Amid signs of deepening political unrest, the Foreign Office also confirmed yesterday that it has discussed evacuation plans for thousands of European passport holders in consultation with its EU partners. Details remain secret, and Foreign Office officials insist that no evacuation is imminent, but the plan is believed to involve armoured convoys travelling by road from three main centres in Zimbabwe, east into neighbouring Mozambique.
The Foreign Secretary Robin Cook also announced yesterday that he is postponing a visit to Iran scheduled for the coming weeks. The tour was called off partly because of a clash with the Iranian election results, but officials said Mr Cook was also "very occupied" with Zimbabwe.
In Harare yesterday, George Charamba, Mr Mugabe's spokesman, said the special presidential powers were being invoked in the absence of a parliament. It was dissolved earlier this month ahead of elections, the date of which Mr Mugabe has yet to announce.
The move to press on with the seizure of over 800 designated farms was condemned by the British government and leaders of white farmers in Zimbabwe, who accused the country's rulers of a "breach of faith".
War veterans leader Chenjerai "Hitler" Hunzvi, who is directing the black squatters and their co-ordinated invasions of more than 1,000 white-owned farms, said he would tour the country shortly in an effort to calm tensions and ensure that crop planting can begin within three days. At least 13 people have died from political violence in recent weeks.
But despite an apparent "deal" between the squatters and the white farmers on Friday to end the violence, there were more reports of brutal attacks throughout the weekend. Three more farms were invaded on Saturday and at least 27 farm labourers attacked. Squatters attacked labourers overnight on three farms in Mvurwi, 75 miles north of the capital, David Hasluck, the head of the commercial farmers union, said.

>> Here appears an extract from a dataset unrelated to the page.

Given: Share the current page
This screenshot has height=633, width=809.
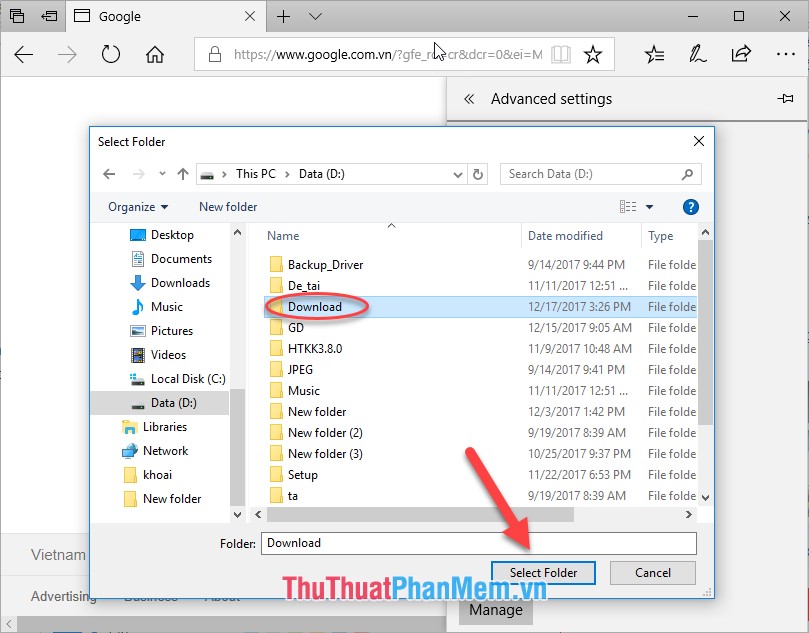Looking at the screenshot, I should [742, 54].
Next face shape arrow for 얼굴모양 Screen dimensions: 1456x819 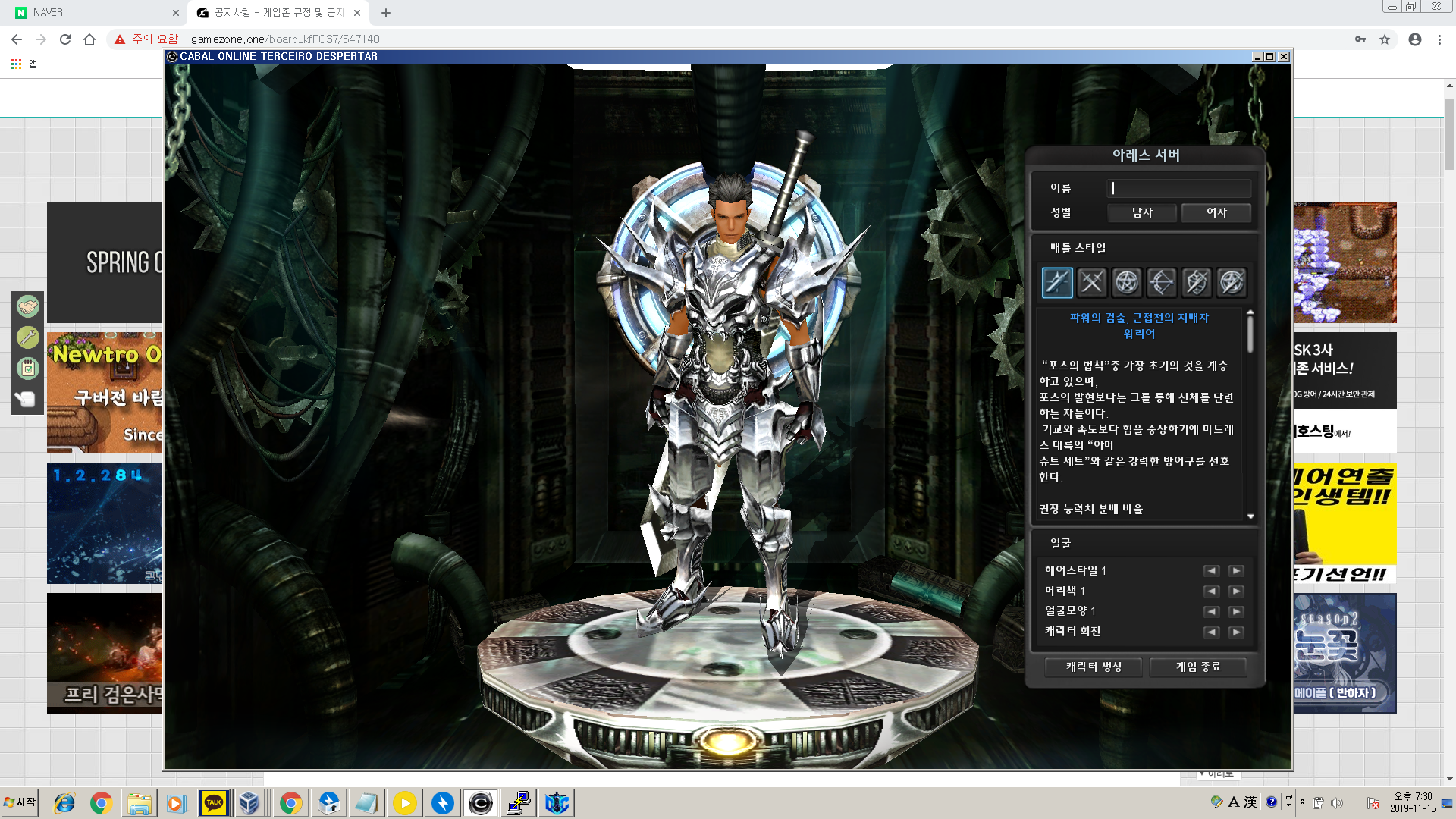(x=1236, y=612)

He said that in a separate incident, a farmer travelling with employees in a pickup truck in Masvingo, 75 miles south of Harare, was stopped by war veterans, who smashed the vehicle's windows. The farmer escaped, but two workers were abducted. One was found severely beaten yesterday, the other was still missing. Supporters of the government are also reported to be organising "re-education" camps for black farm labourers, and demanding that white farmers ferry workers to them.
The news that the President will allow the legal seizure of white-owned farmland, without compensation, appeared to strengthen the resolve of many supporters of Zanu-PF, the ruling party. Policemen and soldiers were already busy at the weekend, pegging out plots on farmland they think will soon be theirs.

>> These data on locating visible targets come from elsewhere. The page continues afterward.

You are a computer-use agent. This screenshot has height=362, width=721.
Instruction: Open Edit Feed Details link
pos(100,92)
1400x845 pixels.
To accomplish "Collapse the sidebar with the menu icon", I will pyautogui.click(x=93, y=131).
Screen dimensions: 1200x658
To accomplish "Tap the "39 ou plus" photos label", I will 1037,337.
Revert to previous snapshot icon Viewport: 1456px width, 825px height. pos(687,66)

Zimbabwe maintains that the issue of compensation to white farmers is the responsibility of Britain, the former colonial power. However, Foreign Secretary Robin Cook told the Zimbabweans bluntly last week that though Britain was willing to put £36m into a land distribution programme, Zimbabwe would not see a penny if the violence sweeping the country did not end, "war veterans" occupying land did not leave and free and fair elections were not held.

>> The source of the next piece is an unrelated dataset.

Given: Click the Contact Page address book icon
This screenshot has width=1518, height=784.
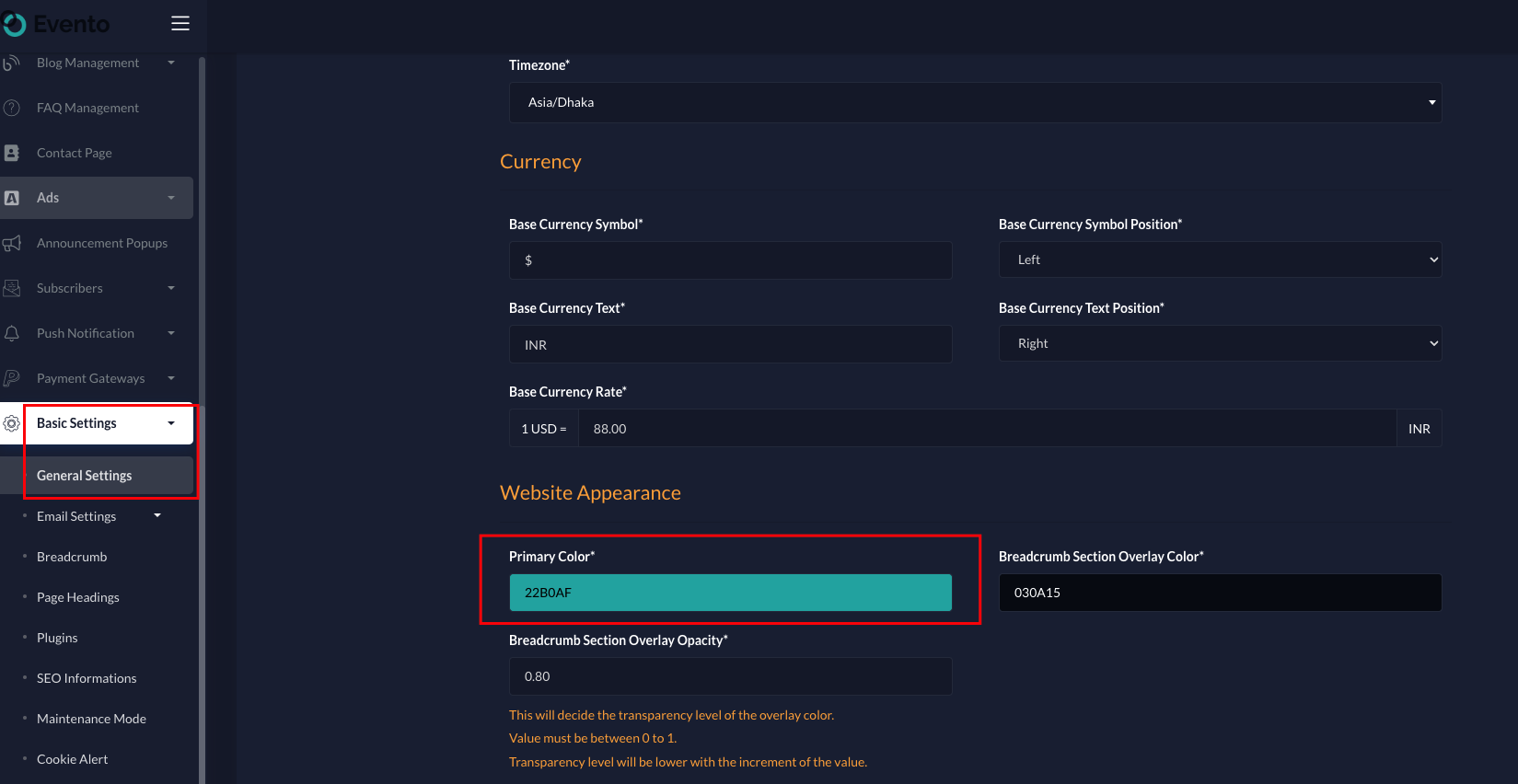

The announcement that Zimbabwe will press ahead with its own plan to confiscate land seems to be Mugabe's reply to Britain. "Britain's stance is not our problem," said Emmerson Mnangagwa, Zimbabwean Justice Minister, on Saturday.
"It does not matter what they think or say. We are going ahead with our plans whether they like it or not," he said.
Mr Cook warned at the weekend that the seizure of land without compensation was entirely unjustifiable and would be "a big step backwards".
Zimbabwe's white farmers announced on Friday they had reached an agreement with the "war veterans", who have occupied 1,000 white-owned farms and threatened, beaten and killed farmers and farm workers as part of a wider pre-election campaign of terror by Zanu against the opposition Movement for Democratic Change.
The agreement, the farmers said, would allow land to be handed over to blacks. They said they would be hammering out a plan with the veterans in the next two weeks.